→ Directions
Please print the entries exactly, omitting each image.

[Start of Attachment]

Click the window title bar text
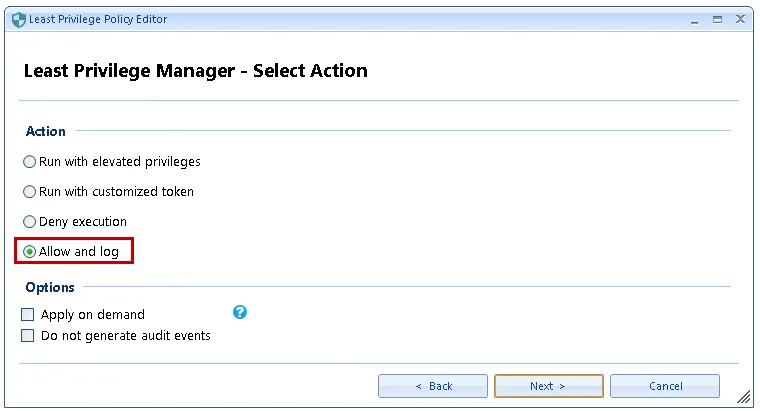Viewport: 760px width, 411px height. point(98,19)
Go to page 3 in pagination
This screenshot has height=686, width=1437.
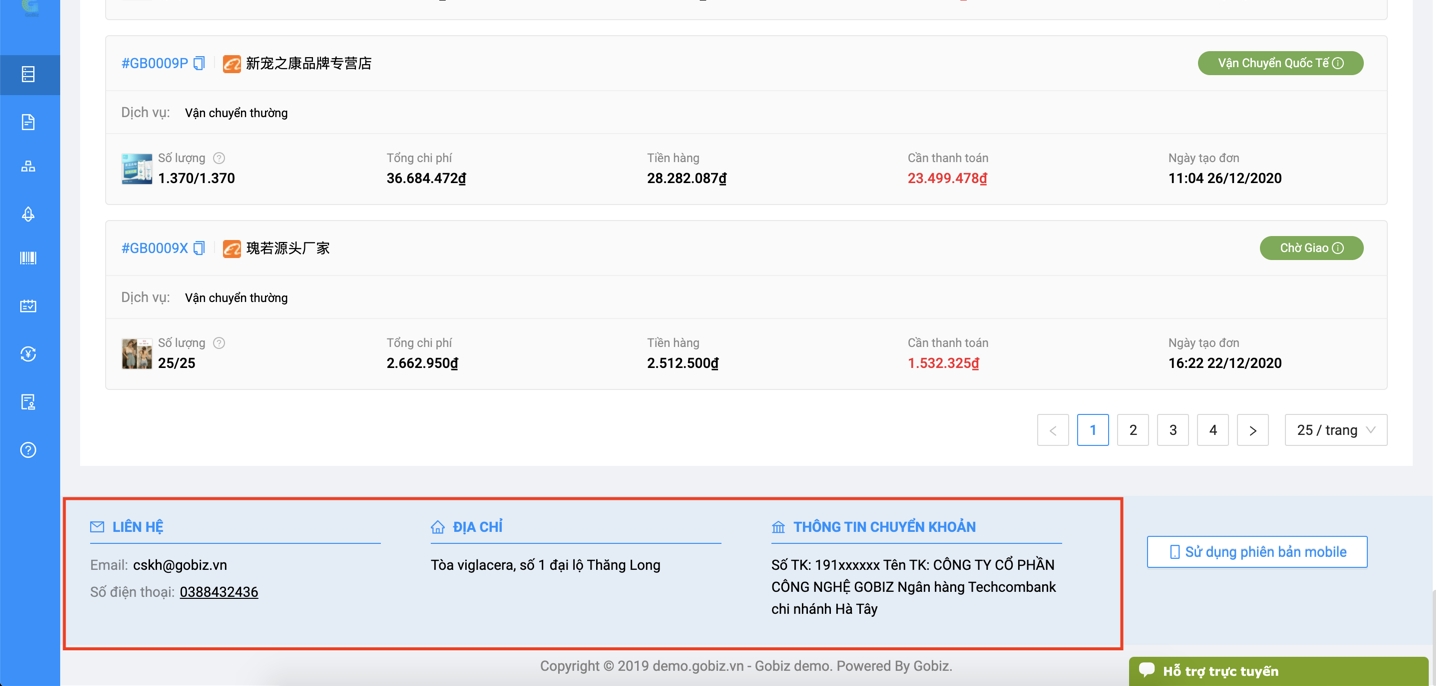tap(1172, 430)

[End of Attachment]

→ The completed task
Click the window title bar text
Viewport: 760px width, 411px height. point(98,19)
Go to page 3 in pagination
This screenshot has height=686, width=1437.
tap(1172, 430)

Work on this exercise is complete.